Word and element location records
-------------------------
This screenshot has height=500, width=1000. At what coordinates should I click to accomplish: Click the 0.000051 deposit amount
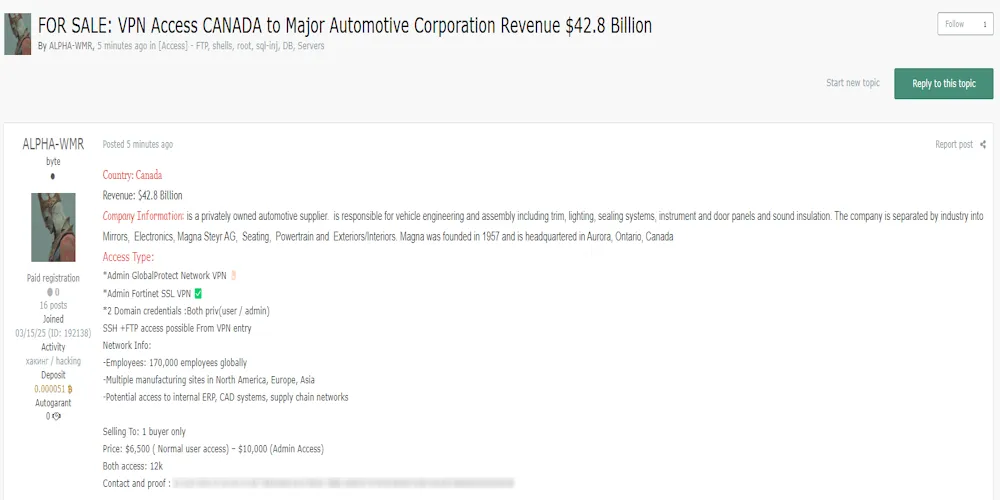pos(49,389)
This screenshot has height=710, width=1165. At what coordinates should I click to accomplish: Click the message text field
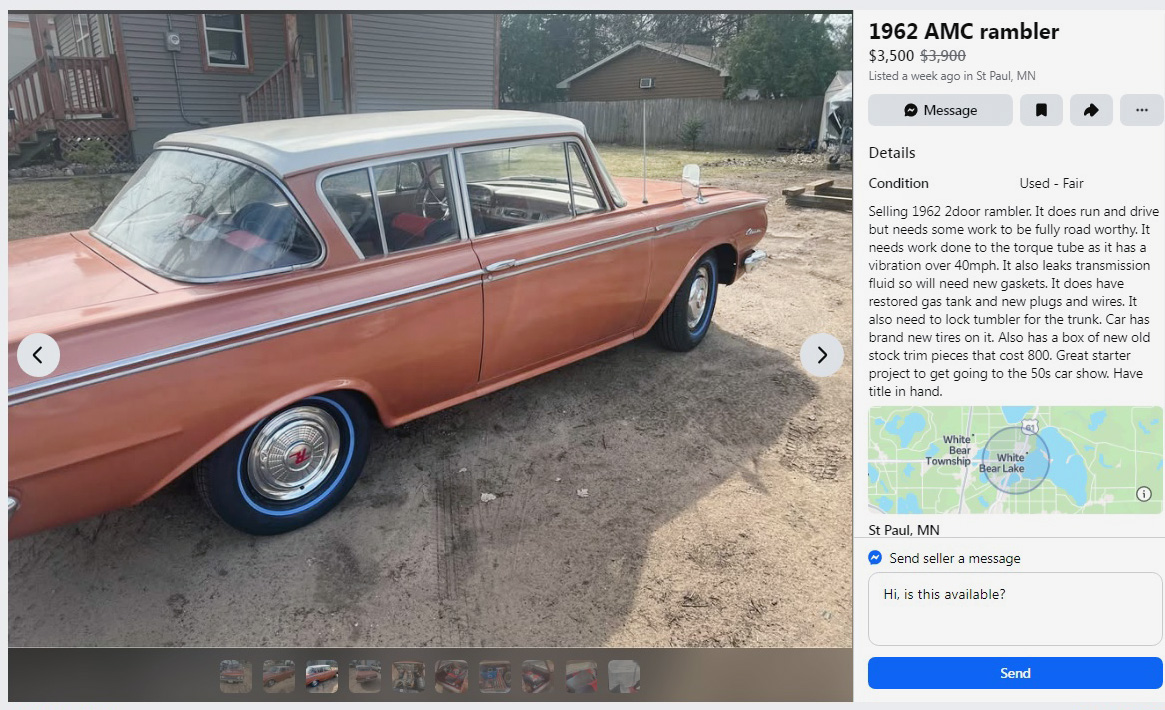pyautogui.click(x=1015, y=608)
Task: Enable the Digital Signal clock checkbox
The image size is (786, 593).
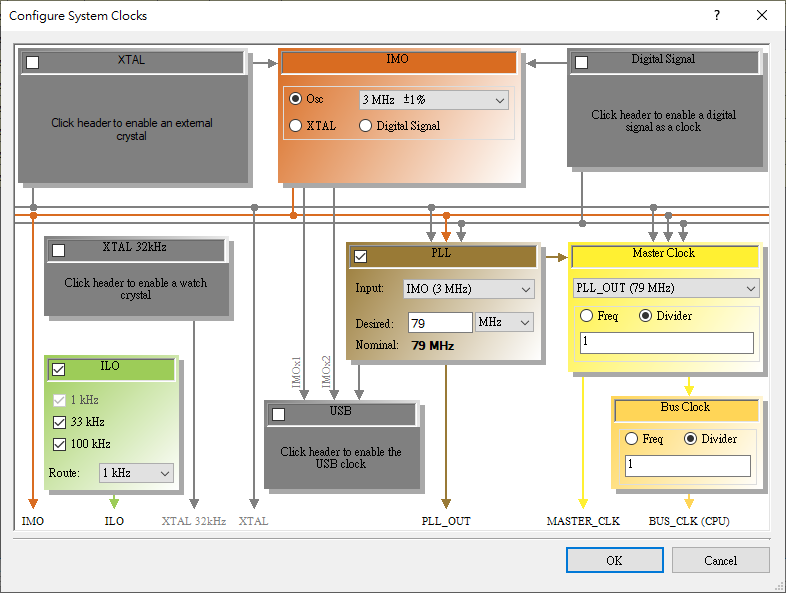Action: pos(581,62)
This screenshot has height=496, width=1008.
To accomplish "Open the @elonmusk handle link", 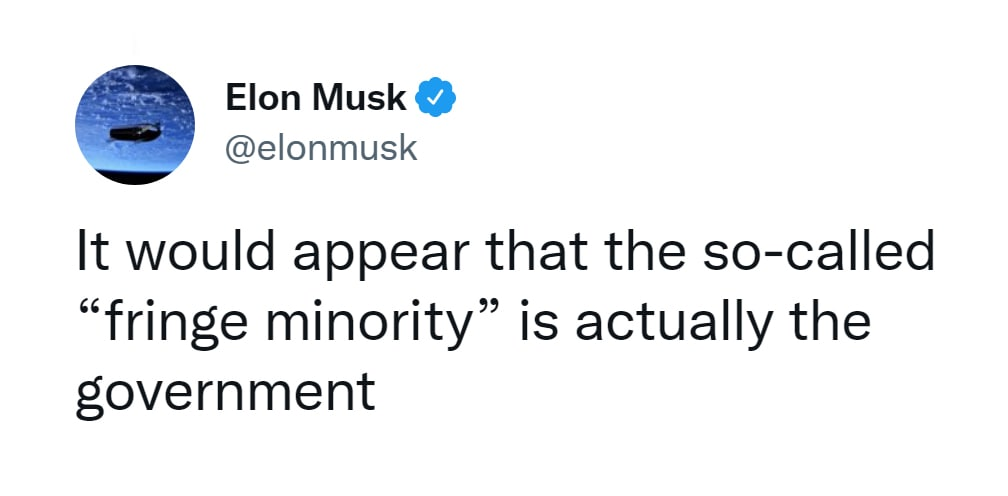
-------------------------
Put the data above into a JSON list of strings with one entry per line, dropping blank lines and leaving the pictures out.

> **TASK RESULT**
[
  "This screenshot has height=500, width=1000. At what coordinates should I click to accomplish: Click the 0.000051 deposit amount",
  "pos(49,389)",
  "This screenshot has height=710, width=1165. At what coordinates should I click to accomplish: Click the message text field",
  "pyautogui.click(x=1015, y=608)",
  "Task: Enable the Digital Signal clock checkbox",
  "The image size is (786, 593).",
  "Action: pos(581,62)",
  "This screenshot has height=496, width=1008.",
  "To accomplish \"Open the @elonmusk handle link\", "
]